Blurred Lines | Hannah Begbie | Extract
She feels the sales
assistant looking her over, appraising her against the wine that she has
delivered to the counter. It is a Burgundy, priced at sixty-five pounds, its
provenance declared in elegant loops on a simple label. She couldn’t pronounce
this château, and she suspects this man knows that perfectly well. Look
at this woman, with her dull, errant hair and the catalogue-bought black
trousers that reach for but never quite achieve a tailored fit: at how her
slouch and the crease to her brow clash against the pin-straight, darkly
varnished floorboards of this wine shop.
He wraps the bottle in
crisp crepe paper, one finger cocked like he is taking an elegant tea, as if to
tell her: this is how it is done. Granted, her wardrobe, her hairstyle,
her whole life cannot be salvaged by a moment of his time, but perhaps the act
of witnessing his precision and professionalism and his good taste might, in
some small way, chip away at her roughness.

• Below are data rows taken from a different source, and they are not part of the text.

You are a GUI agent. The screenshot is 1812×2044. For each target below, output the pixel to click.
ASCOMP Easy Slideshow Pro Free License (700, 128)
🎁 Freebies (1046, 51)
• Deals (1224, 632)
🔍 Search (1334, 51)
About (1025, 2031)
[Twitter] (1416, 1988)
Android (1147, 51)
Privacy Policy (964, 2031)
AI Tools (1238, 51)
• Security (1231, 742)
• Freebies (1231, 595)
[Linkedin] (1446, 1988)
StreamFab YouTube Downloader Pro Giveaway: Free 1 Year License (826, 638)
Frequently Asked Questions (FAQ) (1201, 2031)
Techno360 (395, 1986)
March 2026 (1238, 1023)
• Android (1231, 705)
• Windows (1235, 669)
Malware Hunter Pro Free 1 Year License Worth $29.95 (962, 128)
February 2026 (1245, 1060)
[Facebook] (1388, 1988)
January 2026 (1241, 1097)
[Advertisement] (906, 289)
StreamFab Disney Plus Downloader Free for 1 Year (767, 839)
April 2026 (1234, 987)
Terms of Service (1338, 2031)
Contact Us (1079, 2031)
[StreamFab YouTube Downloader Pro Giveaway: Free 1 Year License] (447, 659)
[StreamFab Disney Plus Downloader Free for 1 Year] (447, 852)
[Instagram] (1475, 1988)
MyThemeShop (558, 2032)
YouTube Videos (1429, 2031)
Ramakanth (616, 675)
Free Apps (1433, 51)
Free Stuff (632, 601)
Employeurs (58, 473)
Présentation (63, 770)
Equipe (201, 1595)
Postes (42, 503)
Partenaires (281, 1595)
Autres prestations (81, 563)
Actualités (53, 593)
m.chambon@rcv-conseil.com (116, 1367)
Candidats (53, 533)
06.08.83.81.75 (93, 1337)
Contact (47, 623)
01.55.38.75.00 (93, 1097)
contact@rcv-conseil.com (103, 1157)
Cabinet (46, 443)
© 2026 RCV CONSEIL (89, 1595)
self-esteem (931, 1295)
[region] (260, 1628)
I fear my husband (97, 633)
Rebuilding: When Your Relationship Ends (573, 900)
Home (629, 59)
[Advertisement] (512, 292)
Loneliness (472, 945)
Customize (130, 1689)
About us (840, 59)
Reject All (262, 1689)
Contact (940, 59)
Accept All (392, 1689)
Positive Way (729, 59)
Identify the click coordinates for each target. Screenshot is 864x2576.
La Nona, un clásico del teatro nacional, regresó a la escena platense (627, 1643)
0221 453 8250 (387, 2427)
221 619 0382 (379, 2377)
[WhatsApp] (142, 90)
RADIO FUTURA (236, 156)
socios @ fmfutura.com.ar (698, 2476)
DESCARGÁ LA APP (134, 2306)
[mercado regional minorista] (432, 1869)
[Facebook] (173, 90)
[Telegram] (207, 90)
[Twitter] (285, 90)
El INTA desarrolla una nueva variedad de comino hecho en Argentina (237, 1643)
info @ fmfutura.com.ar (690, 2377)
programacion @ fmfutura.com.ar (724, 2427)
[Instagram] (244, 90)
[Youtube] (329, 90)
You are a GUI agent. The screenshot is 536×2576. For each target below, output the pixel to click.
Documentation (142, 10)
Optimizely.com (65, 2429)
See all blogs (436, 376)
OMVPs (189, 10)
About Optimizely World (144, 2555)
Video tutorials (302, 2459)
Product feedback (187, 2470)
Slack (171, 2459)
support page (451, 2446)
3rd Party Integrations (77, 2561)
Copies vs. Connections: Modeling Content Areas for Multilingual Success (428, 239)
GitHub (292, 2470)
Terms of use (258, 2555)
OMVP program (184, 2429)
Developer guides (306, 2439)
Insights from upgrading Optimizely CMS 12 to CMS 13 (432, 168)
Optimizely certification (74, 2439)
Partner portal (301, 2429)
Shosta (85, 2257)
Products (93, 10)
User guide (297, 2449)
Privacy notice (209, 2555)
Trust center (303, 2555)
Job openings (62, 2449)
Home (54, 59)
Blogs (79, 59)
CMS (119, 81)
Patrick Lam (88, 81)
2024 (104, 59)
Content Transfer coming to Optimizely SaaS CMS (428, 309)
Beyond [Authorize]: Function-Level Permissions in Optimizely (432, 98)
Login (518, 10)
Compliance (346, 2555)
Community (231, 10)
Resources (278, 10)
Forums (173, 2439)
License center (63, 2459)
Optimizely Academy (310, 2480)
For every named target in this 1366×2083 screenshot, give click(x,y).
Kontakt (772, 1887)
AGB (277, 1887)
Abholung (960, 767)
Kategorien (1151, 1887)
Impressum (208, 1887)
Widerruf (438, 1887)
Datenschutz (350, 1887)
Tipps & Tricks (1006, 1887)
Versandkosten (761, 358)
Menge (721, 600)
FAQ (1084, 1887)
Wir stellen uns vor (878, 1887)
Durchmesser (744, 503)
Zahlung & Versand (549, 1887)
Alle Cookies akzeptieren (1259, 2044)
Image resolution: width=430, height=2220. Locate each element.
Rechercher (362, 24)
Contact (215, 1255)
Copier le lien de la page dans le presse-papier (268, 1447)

She has pulled this bottle
from the shelf because a hand-written card describes it as ‘a classic example
of the type’. Now she wishes that she had been bolder. That she had chosen
something without a ready-made approval, to state firmly that she knows better
than this man, than any man, how her desires are best met by grapes, and terroir,
and time in the bottle. Imagine asking if they had the same wine but from
another year. A better year, or worse. Knowing what the sun or the humidity or
the rain had done to that corner of France in that year.
Why should she know? Who
is asking her to know these things?
‘Any tips for drinking
it?’ she asks, her demeanour easy and friendly, like she’s only really filling
a spare minute while he wraps the thing. Like she has no need of his opinion,
but chooses to seek it anyway. A generous gesture that allows for him to know
more about this bottle than simply how to wrap it.
‘Are you drinking it
straight away?’
She shrugs. She won’t be
drinking it at all, unless she’s asked to share it. And even then, she’d only
take a few sips.
‘Well don’t let it get too
warm,’ he says. ‘Won’t hurt to decant it, but it won’t struggle straight out of
the bottle either. Cash or card?’
Becky hands over her debit
card. It is the same colour as when she was at school. The
first-savings-account hue of somebody who agonizes over whether sixty-five
pounds, which she really cannot afford, is enough to spend on wine for a man
who might consider it midweek drinking, a bottle to open mindlessly before
rushing off to a weekend away, leaving it to idle and spoil on the kitchen
island. Is it enough, a bottle like this, for a man like Matthew?
Matthew pays her pretty
well. She can’t complain. She knows there are others who make less and are
worth far more.
Stop it, she tells
herself. You are good at your job. You are.
‘Enjoy it!’ says the man
behind the counter as he hands her the bag. Did he see the dismay in her eyes
as the card receipt chattered through? Surely he knows that this is a gift, one
meant to impress; a wine that she does not understand, intended for someone
whose world she only fleetingly visits.
And yet, his smile seems
sincere. Perhaps he is honestly grateful for her custom, even if the wine is
wasted on her. The money is real enough.